WRITTEN INSTRUCTION –
Identify every line of the records below that contains the word "Select", matching case, and copy each of those lines in full.

ENTRIES SUPPLIED –
-- -- --

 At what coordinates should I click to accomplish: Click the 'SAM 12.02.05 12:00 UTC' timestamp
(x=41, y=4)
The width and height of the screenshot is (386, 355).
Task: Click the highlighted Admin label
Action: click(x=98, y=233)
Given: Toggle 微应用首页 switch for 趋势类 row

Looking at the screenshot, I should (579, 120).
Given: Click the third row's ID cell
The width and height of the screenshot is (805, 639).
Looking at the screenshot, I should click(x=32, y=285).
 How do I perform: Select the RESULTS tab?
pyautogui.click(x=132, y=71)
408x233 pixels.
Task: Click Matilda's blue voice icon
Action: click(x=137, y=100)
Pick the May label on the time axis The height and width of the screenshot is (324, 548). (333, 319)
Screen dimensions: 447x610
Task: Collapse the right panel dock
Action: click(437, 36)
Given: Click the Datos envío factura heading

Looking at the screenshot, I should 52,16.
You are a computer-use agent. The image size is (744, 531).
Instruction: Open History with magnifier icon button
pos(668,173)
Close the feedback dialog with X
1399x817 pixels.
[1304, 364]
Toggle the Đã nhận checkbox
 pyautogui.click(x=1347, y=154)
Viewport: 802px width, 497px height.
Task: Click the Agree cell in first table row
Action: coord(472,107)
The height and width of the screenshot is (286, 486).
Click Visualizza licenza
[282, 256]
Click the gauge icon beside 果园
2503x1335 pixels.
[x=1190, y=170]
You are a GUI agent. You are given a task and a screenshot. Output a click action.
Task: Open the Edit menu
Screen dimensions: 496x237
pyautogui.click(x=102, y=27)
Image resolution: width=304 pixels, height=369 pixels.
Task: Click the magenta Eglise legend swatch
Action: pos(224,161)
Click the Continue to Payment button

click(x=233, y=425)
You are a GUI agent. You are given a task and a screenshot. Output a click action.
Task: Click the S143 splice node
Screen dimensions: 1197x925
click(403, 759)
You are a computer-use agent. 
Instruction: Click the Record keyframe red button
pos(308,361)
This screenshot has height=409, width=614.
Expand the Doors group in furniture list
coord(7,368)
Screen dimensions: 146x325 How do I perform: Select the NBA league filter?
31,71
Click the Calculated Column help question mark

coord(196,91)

-- -- --

TASK RESULT –
 How do I perform: Select the RESULTS tab?
Screen dimensions: 146x325 How do I perform: Select the NBA league filter?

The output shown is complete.